I’m angry when I post about her and people reply with, “She’s still with you,” or “You can carry her forward.”

That’s not good enough.
I don’t want a memory.
I want to BE with her.

But deep down, I know – I’m not really angry at them.
I’m angry that she’s not here.

I’m angry because no one gets me like she did.
I’m angry that the universe took away the one person who loved me unconditionally.
I’m angry because she gave me something even my parents never did.

I miss her so much.

Recovery Can’t Be My Only Focus

Recovery is hard. I’ve been trying to focus entirely on eating more, challenging fears, gaining weight. But my eating disorder is wrapped around the grief for my best friend. Every time I eat, I miss her more – and that grief has pulled me back into restriction, every single time I got brave enough to try eating more over the past year and a half.

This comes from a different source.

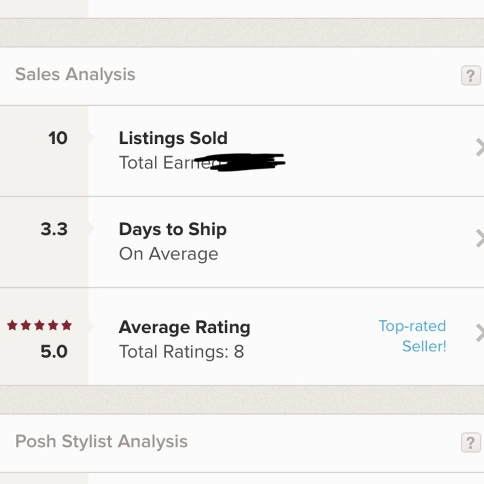Click the 3.3 Days to Ship value
This screenshot has width=484, height=484.
click(x=56, y=229)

Maybe I can’t separate them.
Maybe recovery means grieving, too.
Maybe I need to eat while longing for her.
Write while heartbroken.
Cry while chewing.

I have to learn how to sit in grief without running into the arms of Clippy, who says starving will make it easier.

All I know is this: I’m grieving. I’m eating. I’m fighting.

And this time, I have to do it without WeeGee.

For the song for the post, some more Florence and the Machine. This track is perfect.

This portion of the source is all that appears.